5. Towards an anti-racist politics of cleaning, repairing and protecting
To come back to what I said to begin, the accumulation of laws said to protect women, children and everyone – also in terms of protection from disease – are not in fact universal, but part of a very racialised politics. The politics of protection and hygiene advocated by white feminism, ‘for the children’, actually only protect a particular demographic of children. As Palestinian legal scholar Nadera Shalhoub-Kevorkian raises with the idea of ‘unchilding’, some children will never be children, will never have access to childhood.6 She’s speaking about Palestine, but we know that non-white children are criminalised elsewhere – think of the murder of Black minors by police and citizens in the US. By this logic, even the bodies of children are extracted from and made disposable.
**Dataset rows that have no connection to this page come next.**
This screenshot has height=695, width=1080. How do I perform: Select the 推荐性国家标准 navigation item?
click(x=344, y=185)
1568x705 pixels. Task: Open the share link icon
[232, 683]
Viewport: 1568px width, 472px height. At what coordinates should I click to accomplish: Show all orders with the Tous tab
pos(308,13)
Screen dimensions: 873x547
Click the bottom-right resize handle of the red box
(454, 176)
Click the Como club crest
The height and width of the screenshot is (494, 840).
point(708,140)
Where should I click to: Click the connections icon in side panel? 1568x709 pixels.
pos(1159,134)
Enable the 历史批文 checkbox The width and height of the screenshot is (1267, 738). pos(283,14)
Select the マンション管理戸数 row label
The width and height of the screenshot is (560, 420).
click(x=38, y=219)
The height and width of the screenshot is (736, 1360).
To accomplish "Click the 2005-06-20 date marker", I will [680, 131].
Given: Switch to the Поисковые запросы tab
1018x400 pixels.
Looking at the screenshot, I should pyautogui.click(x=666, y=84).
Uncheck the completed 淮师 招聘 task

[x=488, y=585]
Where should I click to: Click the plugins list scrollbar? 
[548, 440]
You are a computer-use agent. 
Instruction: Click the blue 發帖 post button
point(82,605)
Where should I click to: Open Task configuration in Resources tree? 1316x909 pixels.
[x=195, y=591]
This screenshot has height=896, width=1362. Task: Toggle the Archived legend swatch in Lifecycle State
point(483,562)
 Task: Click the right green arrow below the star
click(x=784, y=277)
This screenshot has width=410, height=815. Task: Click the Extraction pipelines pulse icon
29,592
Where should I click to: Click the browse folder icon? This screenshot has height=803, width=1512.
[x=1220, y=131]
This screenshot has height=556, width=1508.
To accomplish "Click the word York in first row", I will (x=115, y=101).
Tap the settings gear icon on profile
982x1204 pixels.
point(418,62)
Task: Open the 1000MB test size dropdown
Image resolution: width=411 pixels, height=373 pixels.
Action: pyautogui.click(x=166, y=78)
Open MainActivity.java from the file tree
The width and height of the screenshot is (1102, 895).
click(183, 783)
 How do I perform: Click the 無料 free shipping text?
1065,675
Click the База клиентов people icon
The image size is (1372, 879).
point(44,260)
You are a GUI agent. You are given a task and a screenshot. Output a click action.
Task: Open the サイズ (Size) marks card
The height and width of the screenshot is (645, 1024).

Meanwhile, neoliberal and green capitalist solutions remain wilfully ignorant of the political history of the West, perpetuated through racist policy, and reliant on the role of black and brown women, exhausted bodies, trying to clean.
I suggested earlier that in order to address these histories of extraction, exhaustion and suffocation, as they lead into the present, we need to think about other temporalities than that which is suggested by the Anthropocene today. If we look beyond the Western temporality that has been imposed, we must study the temporalities of cleaning. The time needed to clean the world, to repair what has been broken by slavery and colonialism, and which continues to be broken by the ravages of capitalism – so many wounds. The time taken by women of colour to care, clean and cook for their own families, and then to commute to the homes of middle-class families in order to clean their houses, and to care for the world. The time taken for the production of capitalist goods, and the temporality that this production imposes on the bodies of women and men of colour; for those young women working long hours in polluted factories, barely eating, with no time to go to the bathroom or to care for themselves during menstruation. Here again we see how this political extraction and exhaustion affects women’s bodies in particular – for instance, in India, how women in the sugar cane fields are often forced to have a hysterectomy so that they can work more efficiently.
The fact is that none of this work is ever really finished because somewhere, something else is being broken, damaged or wounded. The time of decolonial caring, cleaning and repairing clashes with the accelerated time of neoliberalism. As we repair the past, we must simultaneously repair the ongoing damage, which increases the vulnerability and decreases the life expectancy of millions of people in the Global South. We have to rethink our own temporality. The past, in a way, is our present, and it is within mixed temporalities that futurity can be imagined, and new politics of cleaning, repairing and protecting can be developed.
This text is an edited and abridged version of a lecture given on 3 March 2021 at the Antiracist Research and Policy Center, American University, Washington DC.